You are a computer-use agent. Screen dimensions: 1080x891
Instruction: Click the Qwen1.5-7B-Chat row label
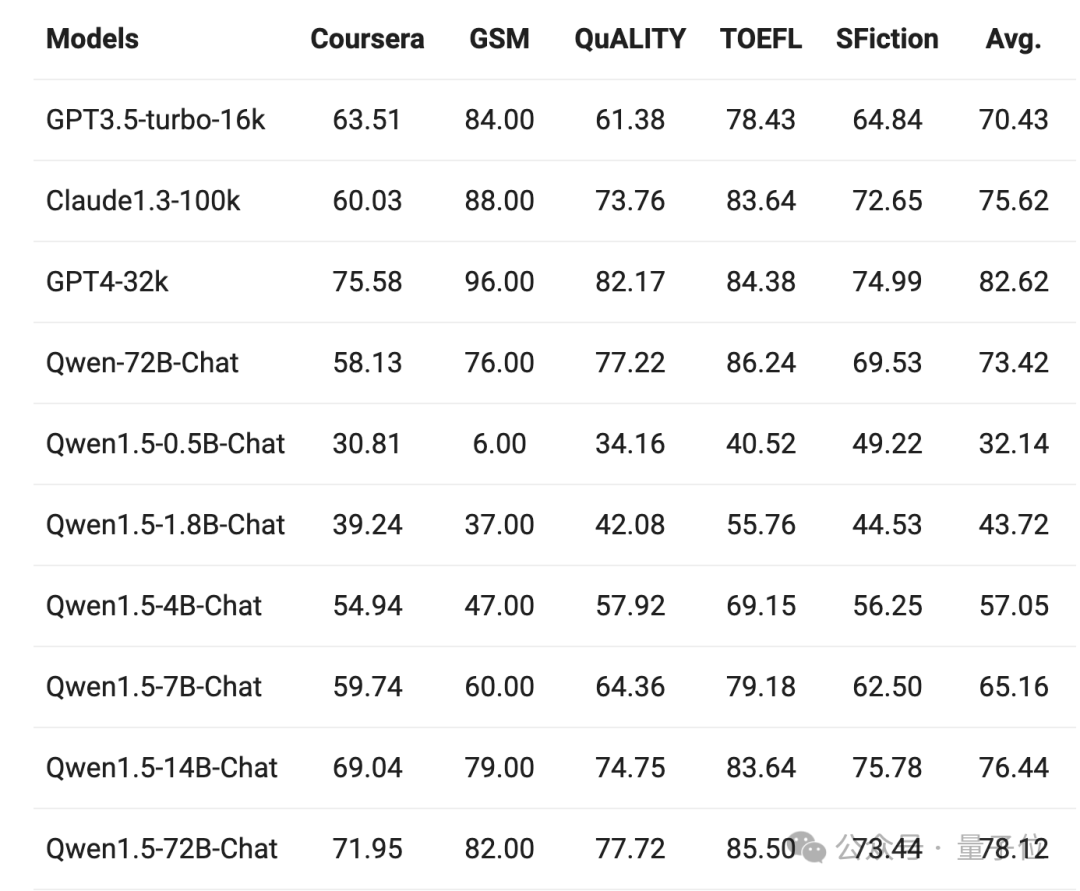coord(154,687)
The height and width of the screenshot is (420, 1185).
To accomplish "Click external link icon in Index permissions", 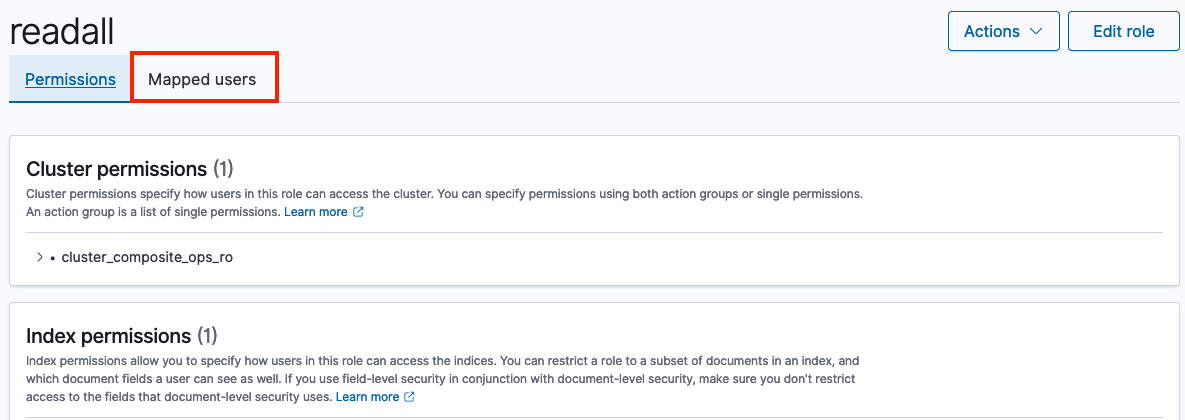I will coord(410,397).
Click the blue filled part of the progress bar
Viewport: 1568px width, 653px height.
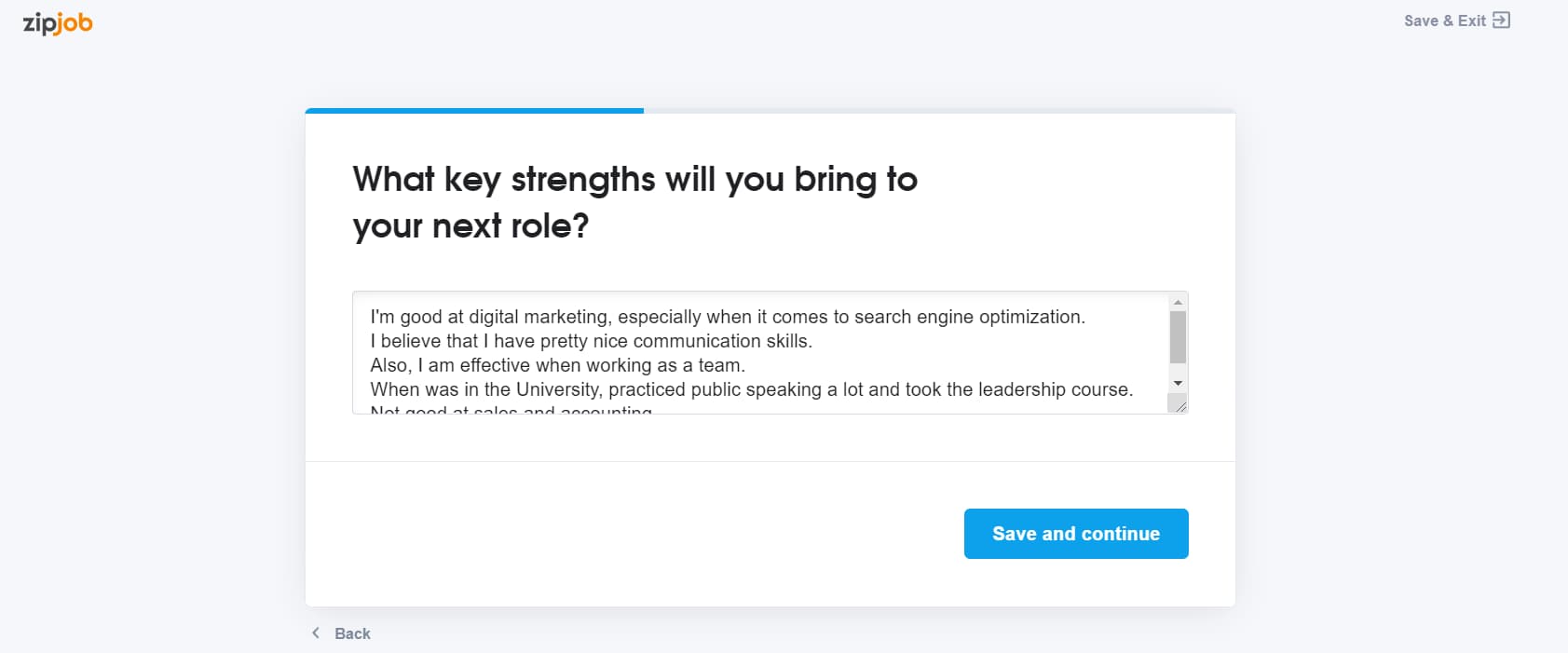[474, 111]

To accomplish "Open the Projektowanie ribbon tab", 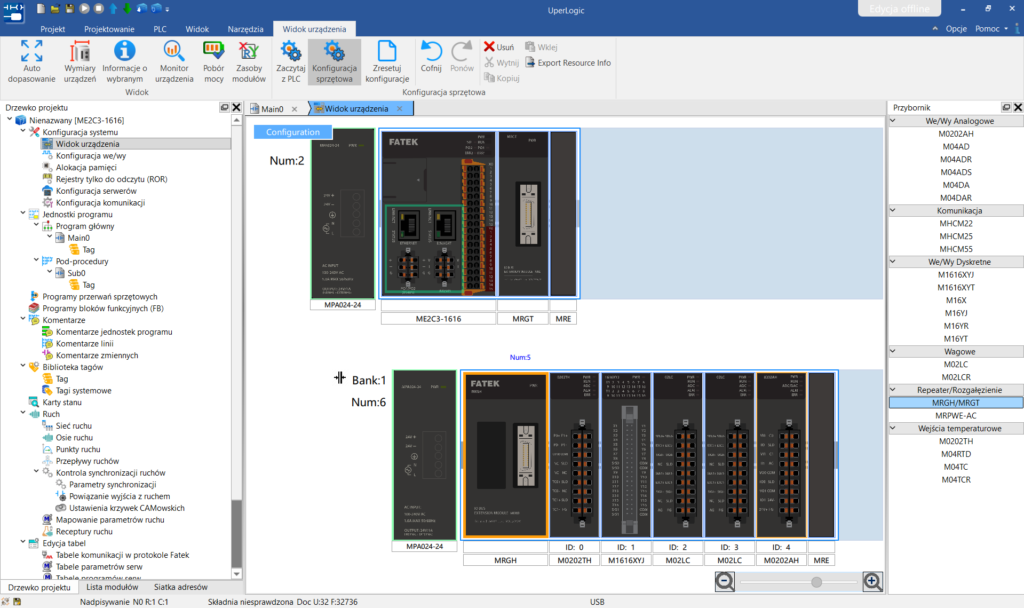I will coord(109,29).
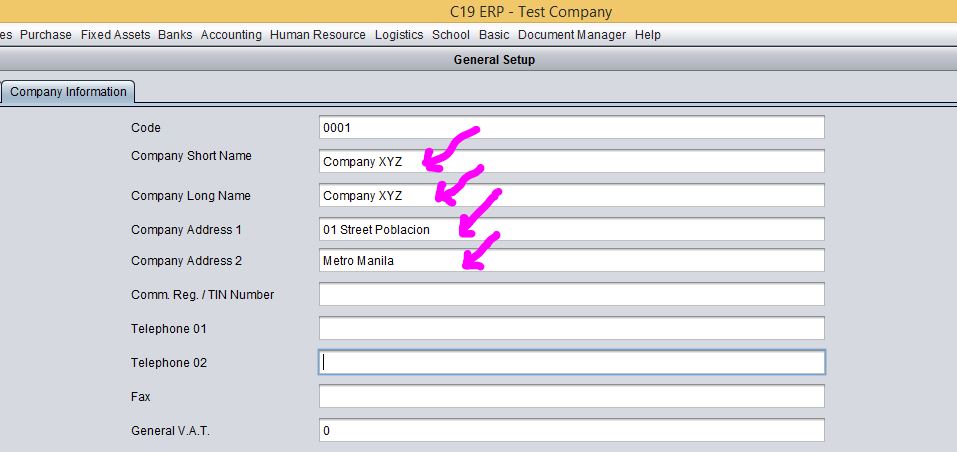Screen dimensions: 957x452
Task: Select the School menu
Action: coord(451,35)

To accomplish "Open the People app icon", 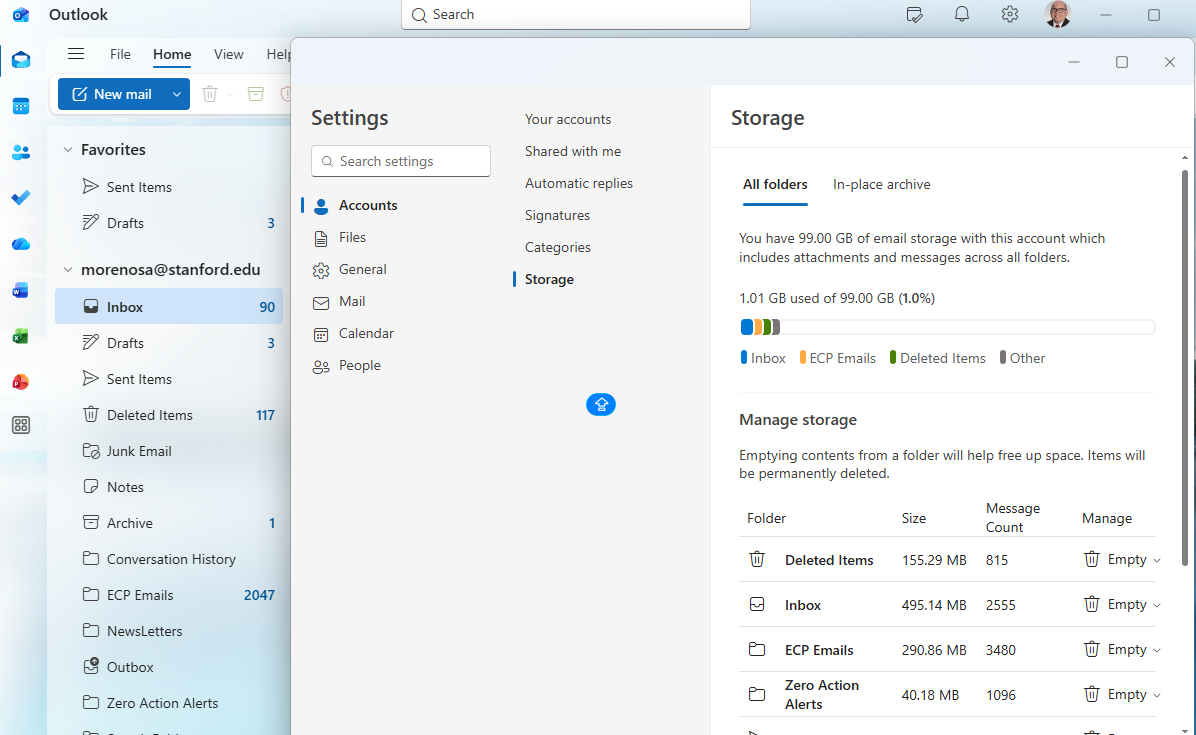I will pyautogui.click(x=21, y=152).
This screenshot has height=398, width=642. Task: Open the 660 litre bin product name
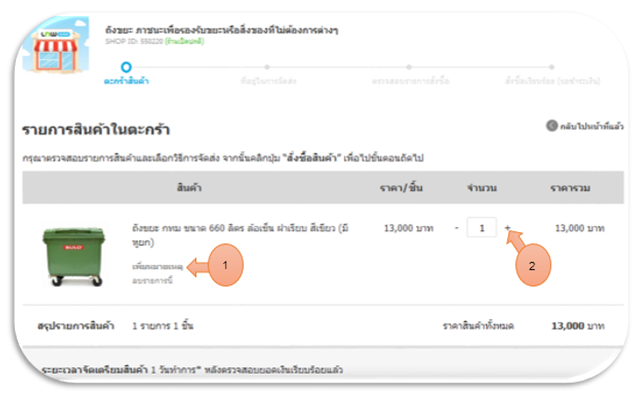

§ **Exercise aim**
Working through the records, copy each line in which the word "screenshot" appears.

§ **Response below**
The height and width of the screenshot is (420, 1185).
This screenshot has height=398, width=642. Task: Open the 660 litre bin product name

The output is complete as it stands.